Se midieron los posibles predictores de la función cognitiva, incluyendo el dolor (mediante el Inventario de Dolor de McGill), la depresión (mediante el Inventario de Depresión de Beck), la ansiedad (mediante el Inventario de Ansiedad Estado-Característica), la fatiga y el sueño (utilizando la Escala de Severidad de Fatiga y el Cuestionario del sueño de Oviedo), y la ingesta de medicamentos, incluyendo antidepresivos, ansiolíticos, opiáceos y analgésicos no opiáceos.

Durante cada uno de los 5 períodos de trabajo, el número de cálculos realizados fue menor en el grupo con fibromialgia que en el grupo control (P <.01), y la mejora en el rendimiento con el tiempo fue menos pronunciada (P <.05).  Los pacientes que tomaban medicación opiácea tuvieron un mejor desempeño que aquellos que no la tomaban (P <.05). "Nuestra hipótesis era todo lo contrario — que los opiáceos alteran la función cognitiva — pero tiene sentido, porque reduce la intensidad del dolor, haciendo que la gente pueda concentrarse mejor", dijo el Dr. Duschek.

De hecho, los mayores índices de dolor predicen menor rendimiento cognitivo (p <.05), mientras que las quejas por depresión, ansiedad, fatiga y falta de sueño no estaban relacionados, dijo.  "El dolor es una condición que demanda atención; se puede suponer que la actividad nociceptiva central le resta a la capacidad cognitiva, al requerir mayores recursos de procesamiento neural."
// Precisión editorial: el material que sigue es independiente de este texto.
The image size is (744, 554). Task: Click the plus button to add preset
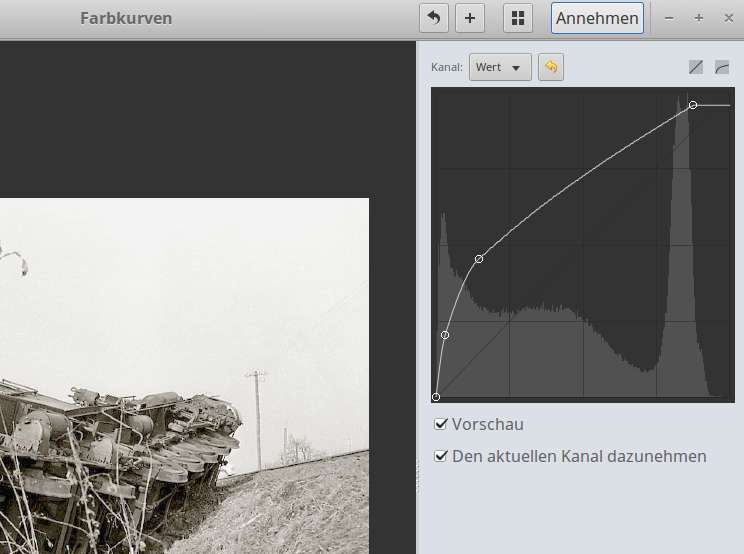coord(470,18)
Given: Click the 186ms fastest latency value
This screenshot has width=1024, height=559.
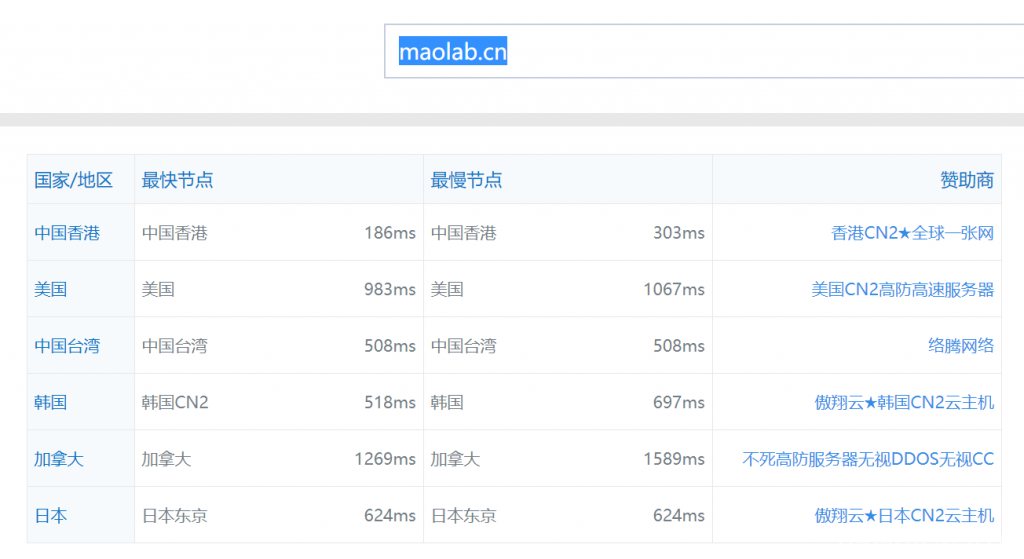Looking at the screenshot, I should coord(389,233).
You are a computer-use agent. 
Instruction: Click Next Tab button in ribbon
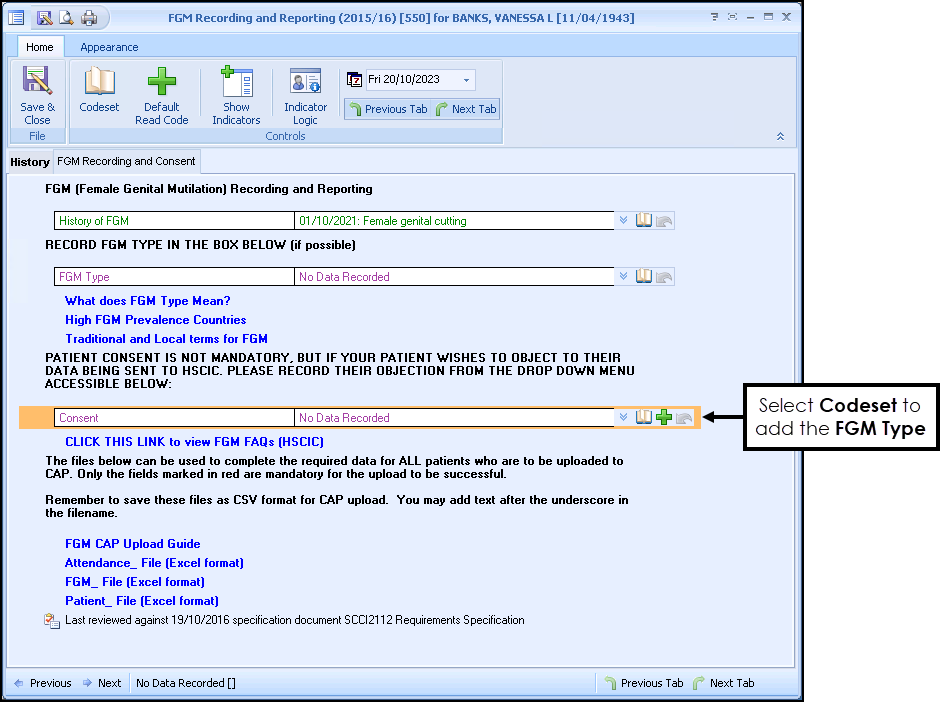coord(466,109)
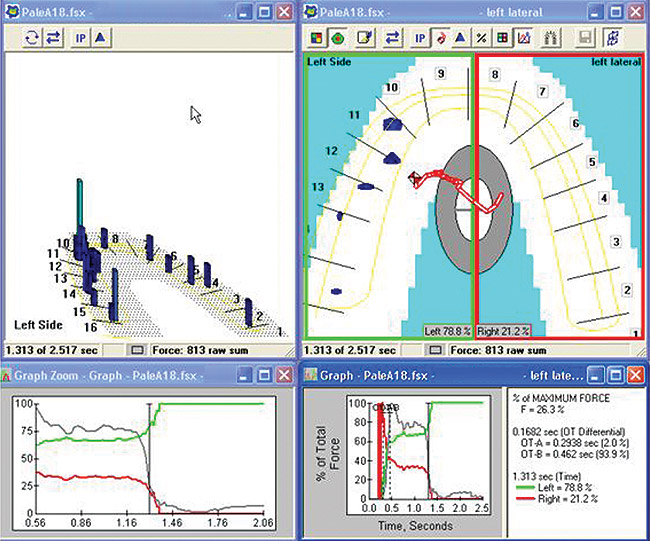
Task: Click the four-color grid icon in 2D toolbar
Action: click(x=316, y=38)
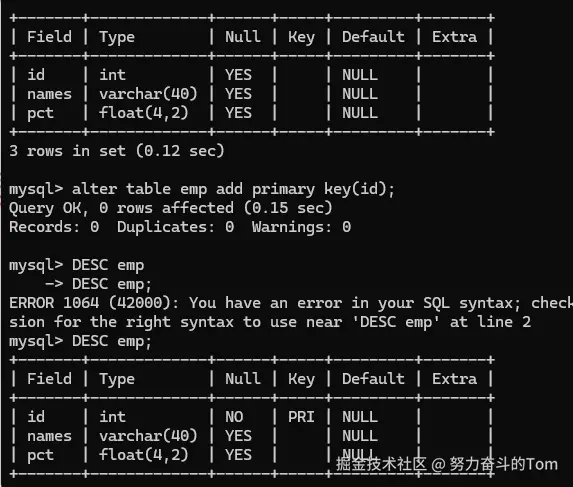Click the 'names' field in the second table
Screen dimensions: 573x487
[49, 436]
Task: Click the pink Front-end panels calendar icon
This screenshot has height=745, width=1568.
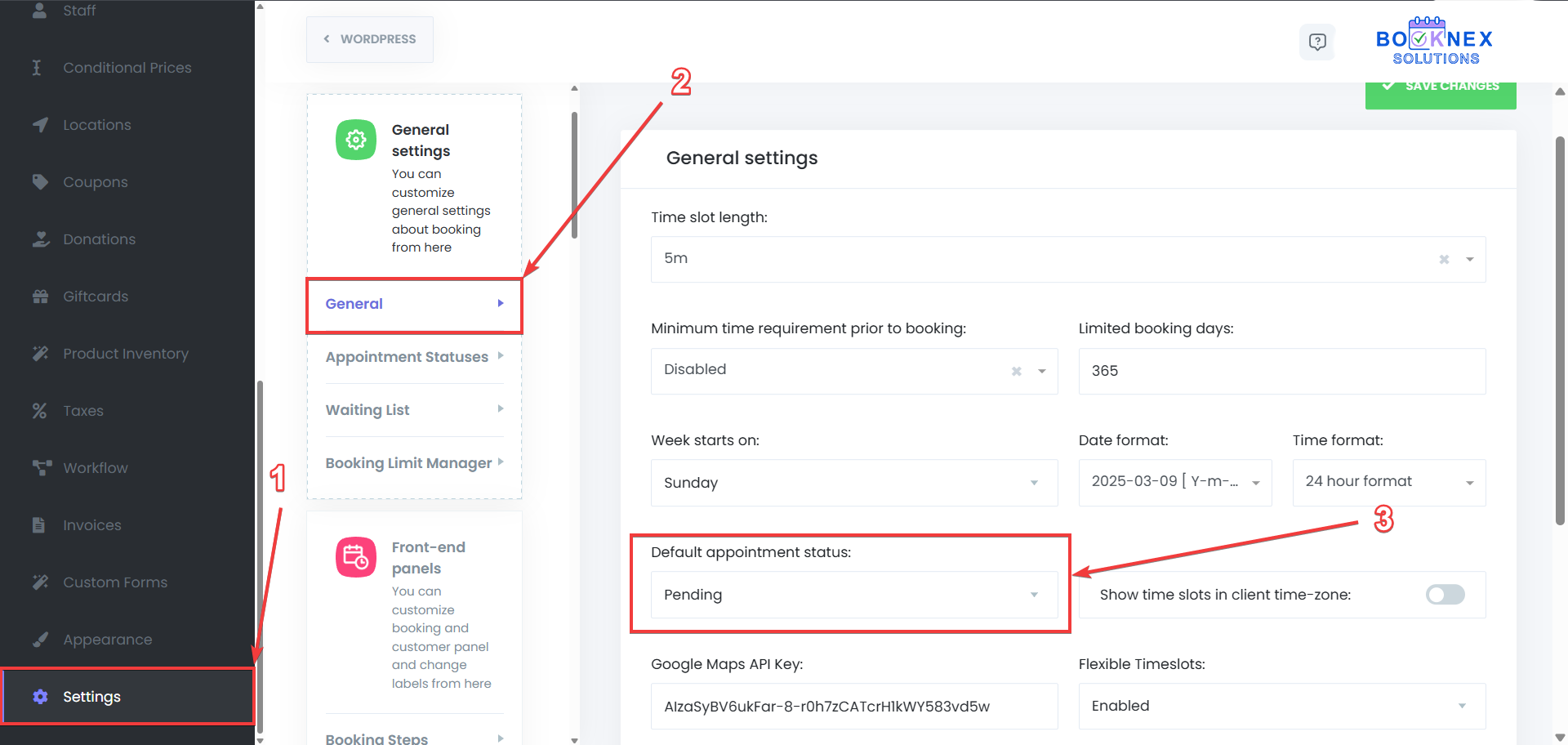Action: (x=356, y=557)
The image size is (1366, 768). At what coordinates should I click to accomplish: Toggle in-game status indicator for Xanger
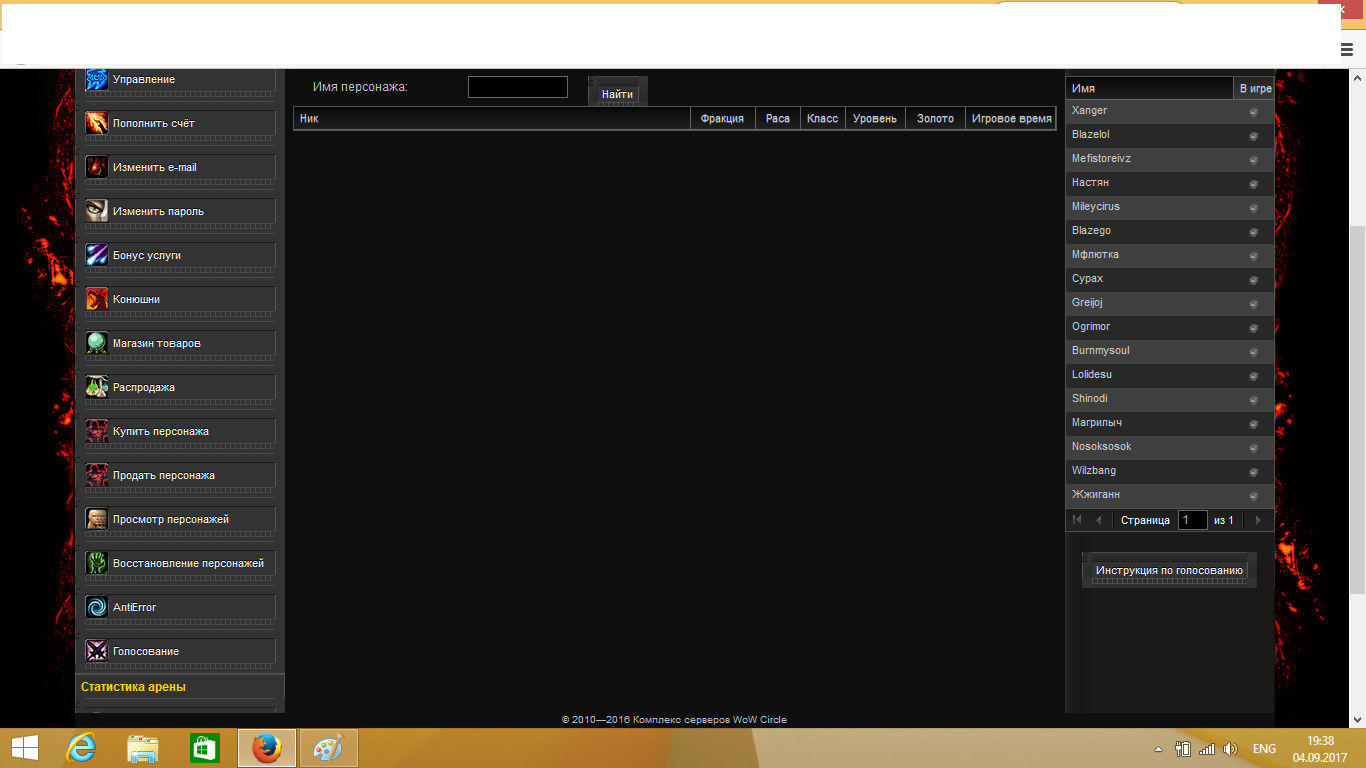coord(1253,112)
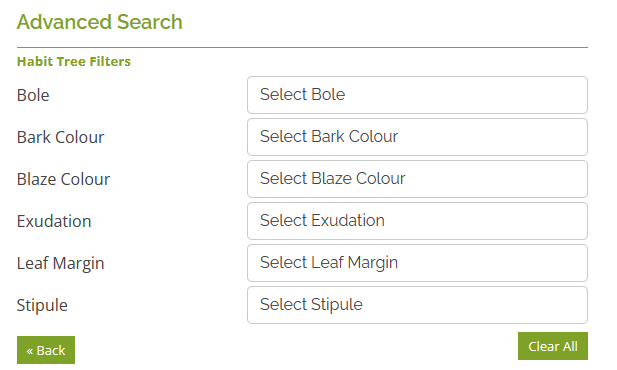Click the Leaf Margin field label
Viewport: 617px width, 370px height.
61,264
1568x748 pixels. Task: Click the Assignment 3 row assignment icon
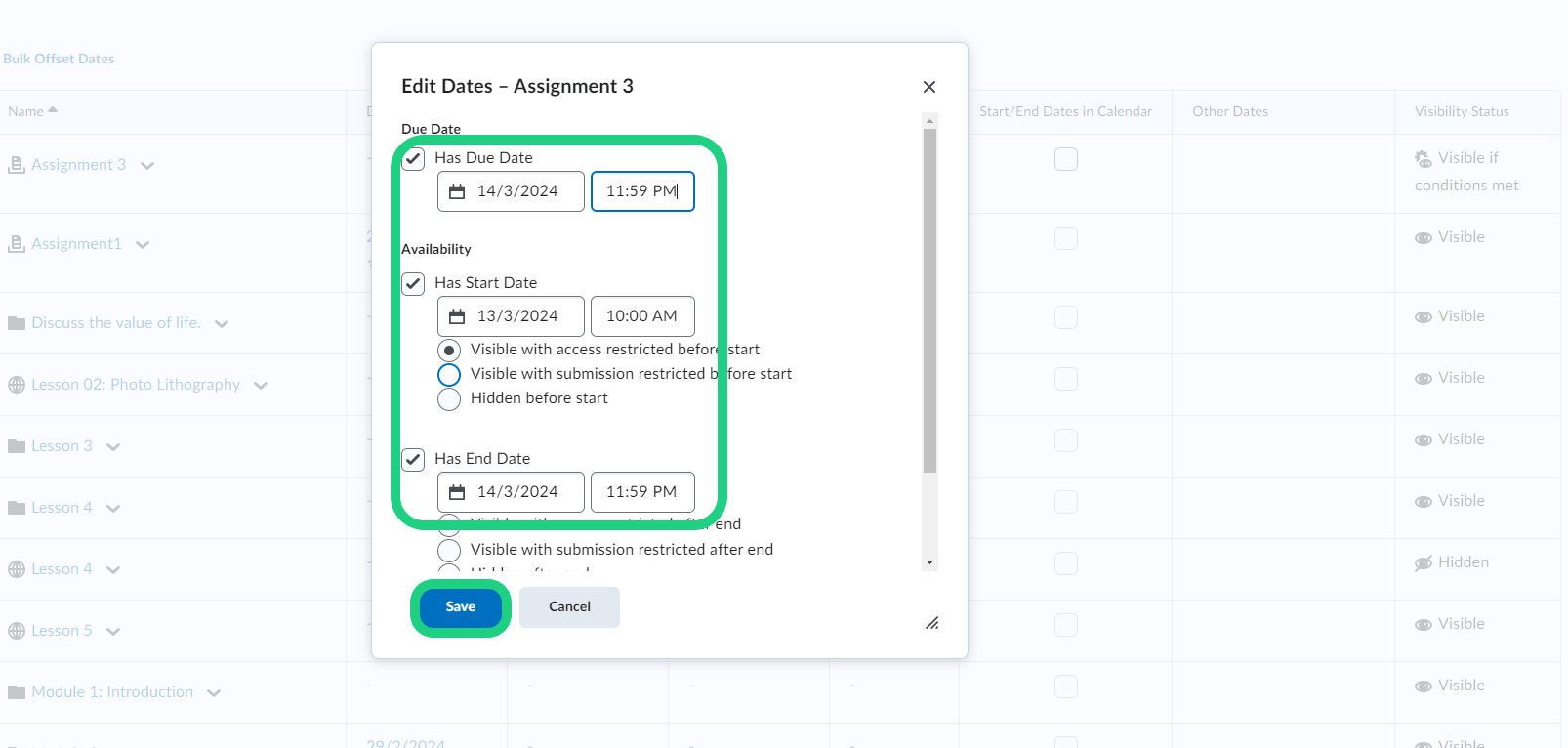17,165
El dolor crónico tiene "un impacto único en el cerebro", coincidió la Dra. Magdalena Naylor, profesora de psiquiatría y directora de la Unidad de Investigación de Neurociencia Clínica de la Universidad de Vermont, cuando se le pidió que comentara.  "Estos hallazgos son interesantes y confirman que es importante tratar el dolor cuanto antes y lo mas completamente como sea posible. Sin embargo, la medicación opioide no es la única manera de reducir el dolor. Muchos estudios han documentado que la terapia cognitivo-conductual [TCC] no sólo puede ayudar a mejorar la capacidad para lidiar con el dolor, sino también a disminuir la sensación de dolor.  Creemos que la TCC puede mejorar la función cognitiva en pacientes con fibromialgia, no sólo por la disminución de la sensación de dolor, sino también porque de forma independiente, mejora la atención y la concentración. Esta hipótesis está siendo probado en ensayos clínicos por los científicos de la Unidad de Investigación de Neurociencia Clínica de la Universidad de Vermont ", dijo.

Esta investigación fue subsidiada por una subvención del Ministerio Español de Ciencia e Innovación y co-financiada por el Fonds Européen de Développement Régional
(FEDER Proyect PSI2009-09812).

6° Congreso Mundial del Instituto Mundial del Dolor: Resumen 112. Presentado el 4 de febrero 2012.